After surging above 60 in early August, the VIX has since fallen sharply and currently sits around 15.
Despite this decline, Sevens cautions that ignoring the VIX could be a mistake as the index is now trending higher, forming a series of higher lows, which hasn't been seen since late 2021, a period that led to significant market turmoil.
In addition to the upward trend, Sevens Research highlights the unusual term structure of VIX futures. "The VIX futures curve is in backwardation," the analysts explain, meaning the October contract is trading at a premium to the November contract.
This is a rare development and suggests derivatives traders are positioning for a significant increase in volatility in the coming weeks, according to Sevens.
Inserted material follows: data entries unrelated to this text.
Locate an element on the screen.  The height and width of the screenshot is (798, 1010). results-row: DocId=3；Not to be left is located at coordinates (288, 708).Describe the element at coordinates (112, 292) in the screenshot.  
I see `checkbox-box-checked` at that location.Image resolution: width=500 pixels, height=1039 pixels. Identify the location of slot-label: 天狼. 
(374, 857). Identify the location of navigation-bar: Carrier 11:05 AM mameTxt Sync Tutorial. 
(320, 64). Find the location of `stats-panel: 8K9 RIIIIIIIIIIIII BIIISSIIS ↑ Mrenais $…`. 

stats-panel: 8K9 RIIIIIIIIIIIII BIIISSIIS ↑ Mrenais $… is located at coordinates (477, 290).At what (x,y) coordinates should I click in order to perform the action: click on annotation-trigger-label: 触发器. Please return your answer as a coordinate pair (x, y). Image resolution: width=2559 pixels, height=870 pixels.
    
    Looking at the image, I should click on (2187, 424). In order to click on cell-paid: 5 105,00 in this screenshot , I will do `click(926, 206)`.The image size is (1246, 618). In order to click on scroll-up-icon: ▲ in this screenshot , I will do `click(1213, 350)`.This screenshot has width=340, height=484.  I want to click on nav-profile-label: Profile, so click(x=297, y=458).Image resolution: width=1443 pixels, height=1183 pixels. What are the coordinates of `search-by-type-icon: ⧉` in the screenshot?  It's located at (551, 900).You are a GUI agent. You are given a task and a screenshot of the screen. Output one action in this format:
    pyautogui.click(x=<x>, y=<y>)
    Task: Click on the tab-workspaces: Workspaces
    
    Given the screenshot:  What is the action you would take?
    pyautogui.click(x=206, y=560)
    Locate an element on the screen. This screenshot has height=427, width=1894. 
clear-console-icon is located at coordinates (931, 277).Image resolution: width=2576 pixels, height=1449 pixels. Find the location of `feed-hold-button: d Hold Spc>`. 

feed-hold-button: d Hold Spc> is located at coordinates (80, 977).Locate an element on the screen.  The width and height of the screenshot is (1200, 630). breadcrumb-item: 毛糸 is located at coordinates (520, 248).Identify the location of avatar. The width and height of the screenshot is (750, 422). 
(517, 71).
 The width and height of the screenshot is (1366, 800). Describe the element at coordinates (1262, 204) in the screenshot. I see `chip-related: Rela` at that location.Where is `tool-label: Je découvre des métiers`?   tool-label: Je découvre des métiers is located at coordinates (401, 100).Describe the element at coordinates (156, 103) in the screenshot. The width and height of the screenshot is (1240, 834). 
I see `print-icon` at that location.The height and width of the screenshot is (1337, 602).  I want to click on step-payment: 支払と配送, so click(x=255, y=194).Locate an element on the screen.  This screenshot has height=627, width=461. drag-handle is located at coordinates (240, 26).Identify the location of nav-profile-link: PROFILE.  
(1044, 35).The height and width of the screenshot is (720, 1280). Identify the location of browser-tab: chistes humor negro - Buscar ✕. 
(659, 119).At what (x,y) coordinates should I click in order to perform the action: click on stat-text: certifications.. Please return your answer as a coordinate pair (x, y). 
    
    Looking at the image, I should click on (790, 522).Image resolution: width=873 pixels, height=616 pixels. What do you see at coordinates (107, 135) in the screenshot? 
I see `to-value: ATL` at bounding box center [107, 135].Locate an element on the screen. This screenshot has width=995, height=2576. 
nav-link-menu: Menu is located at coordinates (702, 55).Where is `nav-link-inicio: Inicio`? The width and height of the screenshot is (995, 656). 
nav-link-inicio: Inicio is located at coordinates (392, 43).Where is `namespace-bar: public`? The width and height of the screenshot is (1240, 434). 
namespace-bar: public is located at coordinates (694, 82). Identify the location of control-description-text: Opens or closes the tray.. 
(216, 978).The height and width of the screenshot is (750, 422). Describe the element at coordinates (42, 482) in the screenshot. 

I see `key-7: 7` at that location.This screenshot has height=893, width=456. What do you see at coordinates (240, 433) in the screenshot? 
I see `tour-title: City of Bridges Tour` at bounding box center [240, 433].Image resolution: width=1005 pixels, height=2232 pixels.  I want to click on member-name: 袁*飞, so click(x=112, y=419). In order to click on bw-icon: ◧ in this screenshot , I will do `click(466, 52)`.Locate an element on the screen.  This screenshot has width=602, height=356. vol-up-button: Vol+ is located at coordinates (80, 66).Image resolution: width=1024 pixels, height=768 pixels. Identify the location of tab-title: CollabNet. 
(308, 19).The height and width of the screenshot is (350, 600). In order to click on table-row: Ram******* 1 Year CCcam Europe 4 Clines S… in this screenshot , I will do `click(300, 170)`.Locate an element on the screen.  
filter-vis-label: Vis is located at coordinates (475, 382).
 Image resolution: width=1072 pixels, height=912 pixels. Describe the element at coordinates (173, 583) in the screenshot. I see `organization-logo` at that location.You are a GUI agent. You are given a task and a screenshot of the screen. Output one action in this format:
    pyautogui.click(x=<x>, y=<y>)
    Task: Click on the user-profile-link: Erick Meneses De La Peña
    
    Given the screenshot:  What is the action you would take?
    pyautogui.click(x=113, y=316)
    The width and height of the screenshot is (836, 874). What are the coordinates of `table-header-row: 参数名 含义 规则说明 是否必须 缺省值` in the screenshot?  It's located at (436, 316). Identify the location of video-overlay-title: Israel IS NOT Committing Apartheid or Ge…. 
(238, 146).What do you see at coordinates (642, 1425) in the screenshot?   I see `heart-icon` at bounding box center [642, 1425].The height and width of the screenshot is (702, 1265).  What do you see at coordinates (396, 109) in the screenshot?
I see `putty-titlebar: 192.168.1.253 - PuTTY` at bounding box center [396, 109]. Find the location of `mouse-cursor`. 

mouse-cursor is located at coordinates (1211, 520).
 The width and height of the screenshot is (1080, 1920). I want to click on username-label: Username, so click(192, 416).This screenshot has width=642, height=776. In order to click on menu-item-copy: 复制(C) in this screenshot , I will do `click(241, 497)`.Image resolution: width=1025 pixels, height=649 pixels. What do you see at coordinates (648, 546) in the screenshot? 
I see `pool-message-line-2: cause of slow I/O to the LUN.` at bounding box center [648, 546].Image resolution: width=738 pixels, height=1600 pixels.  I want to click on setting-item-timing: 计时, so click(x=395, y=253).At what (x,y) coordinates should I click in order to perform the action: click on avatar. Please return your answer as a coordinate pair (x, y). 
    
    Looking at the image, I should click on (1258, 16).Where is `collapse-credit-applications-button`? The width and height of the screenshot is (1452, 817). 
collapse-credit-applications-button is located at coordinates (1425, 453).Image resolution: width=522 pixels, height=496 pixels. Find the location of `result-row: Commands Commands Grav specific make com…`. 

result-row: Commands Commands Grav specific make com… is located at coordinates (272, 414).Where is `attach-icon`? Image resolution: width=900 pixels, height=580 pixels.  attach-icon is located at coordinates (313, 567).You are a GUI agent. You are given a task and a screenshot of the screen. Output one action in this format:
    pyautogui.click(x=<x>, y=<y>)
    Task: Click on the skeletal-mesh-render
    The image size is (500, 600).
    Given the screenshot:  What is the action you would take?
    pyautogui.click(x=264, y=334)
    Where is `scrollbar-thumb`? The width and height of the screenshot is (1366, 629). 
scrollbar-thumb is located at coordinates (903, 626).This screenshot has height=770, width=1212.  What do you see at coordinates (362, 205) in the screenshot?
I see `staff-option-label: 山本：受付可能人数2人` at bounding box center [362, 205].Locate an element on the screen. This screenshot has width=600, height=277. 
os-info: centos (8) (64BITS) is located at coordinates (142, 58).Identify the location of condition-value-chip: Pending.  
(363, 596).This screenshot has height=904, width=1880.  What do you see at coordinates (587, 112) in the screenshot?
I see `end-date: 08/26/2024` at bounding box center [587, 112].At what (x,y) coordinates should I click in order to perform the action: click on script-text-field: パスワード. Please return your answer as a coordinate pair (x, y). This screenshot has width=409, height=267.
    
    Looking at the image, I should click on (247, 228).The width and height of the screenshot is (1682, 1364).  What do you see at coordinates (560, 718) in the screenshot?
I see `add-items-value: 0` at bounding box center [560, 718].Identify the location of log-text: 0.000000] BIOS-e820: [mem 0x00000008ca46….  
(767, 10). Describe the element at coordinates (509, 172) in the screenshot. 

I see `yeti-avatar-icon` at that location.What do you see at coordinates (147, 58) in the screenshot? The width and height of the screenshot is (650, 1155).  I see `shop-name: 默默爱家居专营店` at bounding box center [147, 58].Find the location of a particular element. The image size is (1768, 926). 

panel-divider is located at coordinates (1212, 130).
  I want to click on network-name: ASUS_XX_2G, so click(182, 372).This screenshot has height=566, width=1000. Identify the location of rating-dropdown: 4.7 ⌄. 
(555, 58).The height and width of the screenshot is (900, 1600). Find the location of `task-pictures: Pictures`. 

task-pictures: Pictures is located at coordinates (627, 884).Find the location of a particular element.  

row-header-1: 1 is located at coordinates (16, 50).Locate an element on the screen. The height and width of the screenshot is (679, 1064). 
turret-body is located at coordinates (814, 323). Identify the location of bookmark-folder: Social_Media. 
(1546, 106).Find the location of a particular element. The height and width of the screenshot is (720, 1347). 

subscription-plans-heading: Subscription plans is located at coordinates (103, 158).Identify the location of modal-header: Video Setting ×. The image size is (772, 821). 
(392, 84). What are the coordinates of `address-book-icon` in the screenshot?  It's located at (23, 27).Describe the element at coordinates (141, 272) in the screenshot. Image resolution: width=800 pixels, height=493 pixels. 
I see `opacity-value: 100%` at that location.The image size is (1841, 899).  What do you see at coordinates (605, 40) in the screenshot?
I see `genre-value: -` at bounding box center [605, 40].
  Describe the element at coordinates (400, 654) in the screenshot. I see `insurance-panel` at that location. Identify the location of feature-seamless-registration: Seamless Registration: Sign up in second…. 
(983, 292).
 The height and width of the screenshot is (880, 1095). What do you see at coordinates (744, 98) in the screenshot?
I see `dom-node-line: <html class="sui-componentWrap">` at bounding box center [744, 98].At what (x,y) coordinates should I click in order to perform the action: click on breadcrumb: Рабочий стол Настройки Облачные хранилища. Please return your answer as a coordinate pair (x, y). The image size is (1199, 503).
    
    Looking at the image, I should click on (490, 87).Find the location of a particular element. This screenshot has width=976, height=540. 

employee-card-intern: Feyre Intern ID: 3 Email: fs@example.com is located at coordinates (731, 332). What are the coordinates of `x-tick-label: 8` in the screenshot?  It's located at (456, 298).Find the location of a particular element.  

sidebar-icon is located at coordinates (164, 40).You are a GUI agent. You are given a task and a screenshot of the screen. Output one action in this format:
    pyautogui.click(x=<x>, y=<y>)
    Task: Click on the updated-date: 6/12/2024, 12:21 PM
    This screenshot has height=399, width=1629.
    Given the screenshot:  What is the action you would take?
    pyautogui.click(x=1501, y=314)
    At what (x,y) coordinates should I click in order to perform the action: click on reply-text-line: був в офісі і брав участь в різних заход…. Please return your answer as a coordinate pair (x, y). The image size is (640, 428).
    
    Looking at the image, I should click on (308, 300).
They explain that typically, longer-duration contracts trade at a premium to shorter-duration ones due to the increased risk over time.
However, the inversion seen here implies that traders expect a spike in volatility before the October contract expires on October 16th.
The report advises watching for three key developments: a rise in the VIX index above the 24 level, a normalization of the VIX futures curve (which would be bullish for stocks), or a widening premium between the October and November contracts.
If the latter occurs, it "would indicate rising risks of a selloff that could send the S&P 500 back to the early September, or even early August lows," concluded Sevens.